Administration at the Australian Parliament House are pleading for any witnesses to come forward following the disappearance of the ‘Australian National Knife’ (pictured) which has been stored under glass in the House’s public gallery since 1991. Reports state that the knife was last sighted by staff on Thursday evening, during cleaning of the cabinet, and was first reported missing when exhibitionists came to collect the knife for its display at the Australian of the Year Awards early Sunday morning.
Presented as a gift from the wealthy Fairfax family to the Australian people during the Bicentenary of 1988, the iconic knife dates back to Australia’s founding, being brought to Australia in 1770 by explorer Captain James Cook. Left in a tree to mark the Endeavour’s landing spot, the very same knife was recovered eighteen years later by Governor Philip when he arrived on the First Fleet. The small blade soon became a feared symbol of the regular executions carried out by the Governor, though historical records only recount two instances where ‘Cook’s knife’ was directly involved in the dispensation of capital punishment.

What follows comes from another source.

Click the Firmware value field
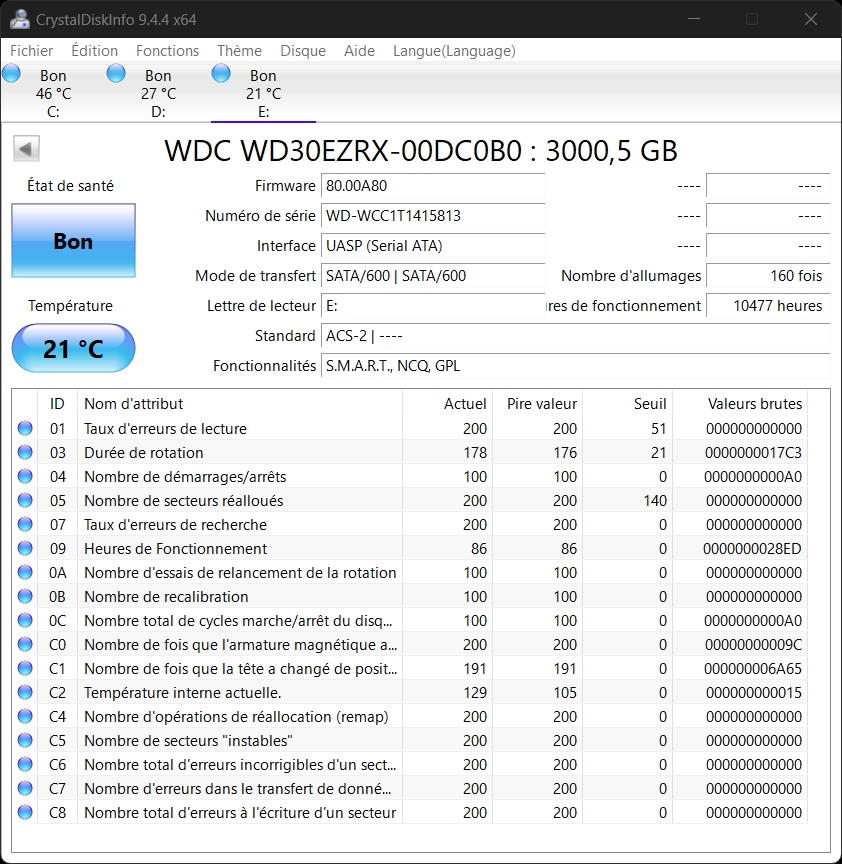The height and width of the screenshot is (864, 842). point(433,186)
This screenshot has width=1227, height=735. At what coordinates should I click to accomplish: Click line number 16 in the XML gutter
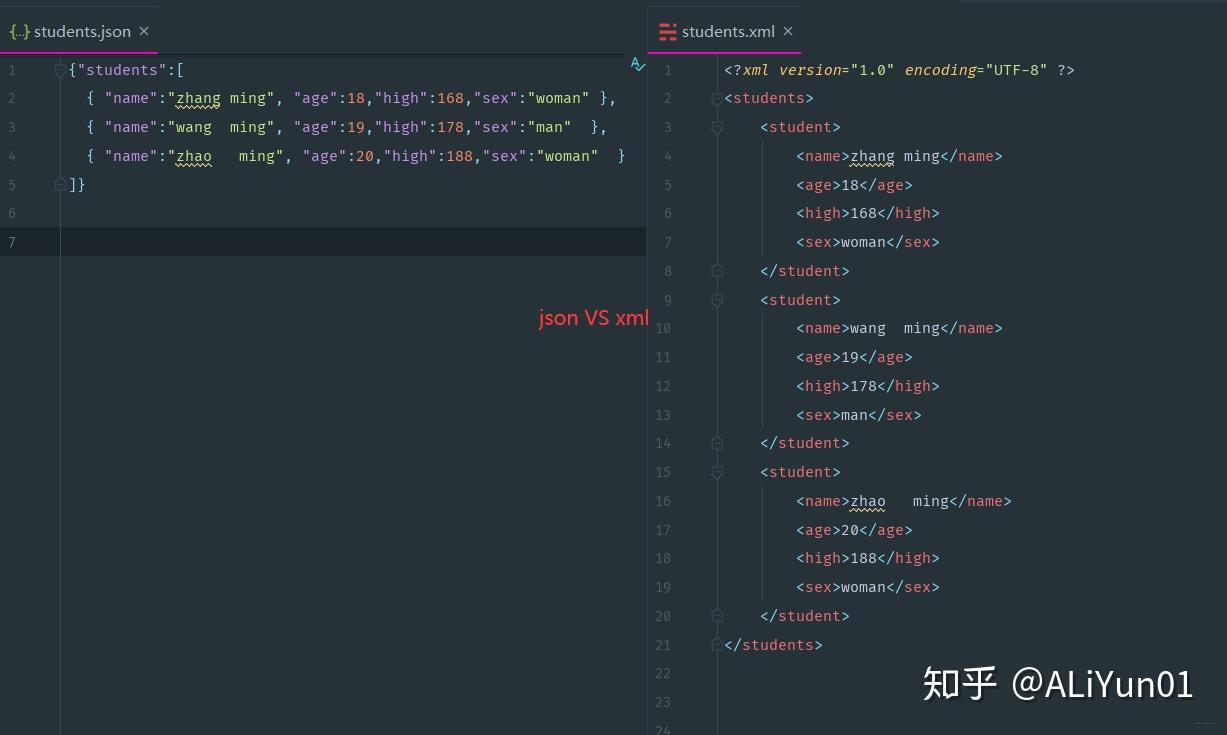(x=663, y=501)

Specialists say the knife is considered a priceless relic of Australia’s colonial past, and estimates state it could fetch anywhere up to $50 on the black market. Tourism officials say that visitors who were planning a trip to the House to see the relic should not be deterred, as a temporary substitute has been loaned by the Melbourne Museum, which will be displayed until the original is recovered.
Anyone who has any information about the whereabouts of the knife is encouraged to contact Australian Parliament House in Canberra on (02) 6277 7111, and ask for Tony.